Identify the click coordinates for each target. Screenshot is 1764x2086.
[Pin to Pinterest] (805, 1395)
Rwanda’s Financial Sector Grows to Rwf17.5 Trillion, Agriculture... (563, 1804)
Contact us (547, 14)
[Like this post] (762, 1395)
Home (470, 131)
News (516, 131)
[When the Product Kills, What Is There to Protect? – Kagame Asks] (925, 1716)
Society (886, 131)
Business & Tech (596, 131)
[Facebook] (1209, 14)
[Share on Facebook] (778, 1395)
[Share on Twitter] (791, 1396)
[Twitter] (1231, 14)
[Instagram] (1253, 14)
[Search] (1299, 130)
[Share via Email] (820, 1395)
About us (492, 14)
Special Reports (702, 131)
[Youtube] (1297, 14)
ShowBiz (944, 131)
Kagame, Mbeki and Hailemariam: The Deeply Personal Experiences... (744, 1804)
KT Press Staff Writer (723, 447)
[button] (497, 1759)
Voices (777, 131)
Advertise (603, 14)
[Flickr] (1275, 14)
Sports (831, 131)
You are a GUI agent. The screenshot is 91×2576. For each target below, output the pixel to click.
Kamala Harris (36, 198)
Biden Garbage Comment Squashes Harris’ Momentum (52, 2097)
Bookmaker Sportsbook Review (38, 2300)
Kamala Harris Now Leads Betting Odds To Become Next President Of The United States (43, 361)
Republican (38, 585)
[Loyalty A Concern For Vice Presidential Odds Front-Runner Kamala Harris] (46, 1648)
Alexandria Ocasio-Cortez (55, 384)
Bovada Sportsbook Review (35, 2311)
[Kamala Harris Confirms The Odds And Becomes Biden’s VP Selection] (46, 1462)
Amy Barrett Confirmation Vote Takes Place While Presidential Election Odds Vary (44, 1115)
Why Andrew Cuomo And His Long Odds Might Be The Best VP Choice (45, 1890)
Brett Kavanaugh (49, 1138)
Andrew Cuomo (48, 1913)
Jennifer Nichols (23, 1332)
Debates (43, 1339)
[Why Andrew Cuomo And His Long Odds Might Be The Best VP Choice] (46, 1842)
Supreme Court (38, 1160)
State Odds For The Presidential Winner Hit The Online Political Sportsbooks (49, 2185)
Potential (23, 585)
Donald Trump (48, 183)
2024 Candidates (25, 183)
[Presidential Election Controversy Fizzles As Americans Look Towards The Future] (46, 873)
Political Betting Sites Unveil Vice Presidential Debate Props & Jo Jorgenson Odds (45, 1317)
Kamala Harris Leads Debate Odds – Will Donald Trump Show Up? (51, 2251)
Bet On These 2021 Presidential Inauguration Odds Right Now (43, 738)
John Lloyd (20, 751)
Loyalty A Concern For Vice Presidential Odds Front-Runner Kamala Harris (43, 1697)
☆ ☆ ☆
__WORK INSTRUCTIONS__
Take the stretch of lines above from the one containing "[Instagram] (1253, 14)" through the one containing "[Presidential Election Controversy" and repeat it exactly, adding no other line.

__EXERCISE RESPONSE__
[Instagram] (1253, 14)
[Search] (1299, 130)
[Share via Email] (820, 1395)
About us (492, 14)
Special Reports (702, 131)
[Youtube] (1297, 14)
ShowBiz (944, 131)
Kagame, Mbeki and Hailemariam: The Deeply Personal Experiences... (744, 1804)
KT Press Staff Writer (723, 447)
[button] (497, 1759)
Voices (777, 131)
Advertise (603, 14)
[Flickr] (1275, 14)
Sports (831, 131)
You are a GUI agent. The screenshot is 91×2576. For each target below, output the pixel to click.
Kamala Harris (36, 198)
Biden Garbage Comment Squashes Harris’ Momentum (52, 2097)
Bookmaker Sportsbook Review (38, 2300)
Kamala Harris Now Leads Betting Odds To Become Next President Of The United States (43, 361)
Republican (38, 585)
[Loyalty A Concern For Vice Presidential Odds Front-Runner Kamala Harris] (46, 1648)
Alexandria Ocasio-Cortez (55, 384)
Bovada Sportsbook Review (35, 2311)
[Kamala Harris Confirms The Odds And Becomes Biden’s VP Selection] (46, 1462)
Amy Barrett Confirmation Vote Takes Place While Presidential Election Odds Vary (44, 1115)
Why Andrew Cuomo And His Long Odds Might Be The Best VP Choice (45, 1890)
Brett Kavanaugh (49, 1138)
Andrew Cuomo (48, 1913)
Jennifer Nichols (23, 1332)
Debates (43, 1339)
[Why Andrew Cuomo And His Long Odds Might Be The Best VP Choice] (46, 1842)
Supreme Court (38, 1160)
State Odds For The Presidential Winner Hit The Online Political Sportsbooks (49, 2185)
Potential (23, 585)
Donald Trump (48, 183)
2024 Candidates (25, 183)
[Presidential Election Controversy Fizzles As Americans Look Towards The Future] (46, 873)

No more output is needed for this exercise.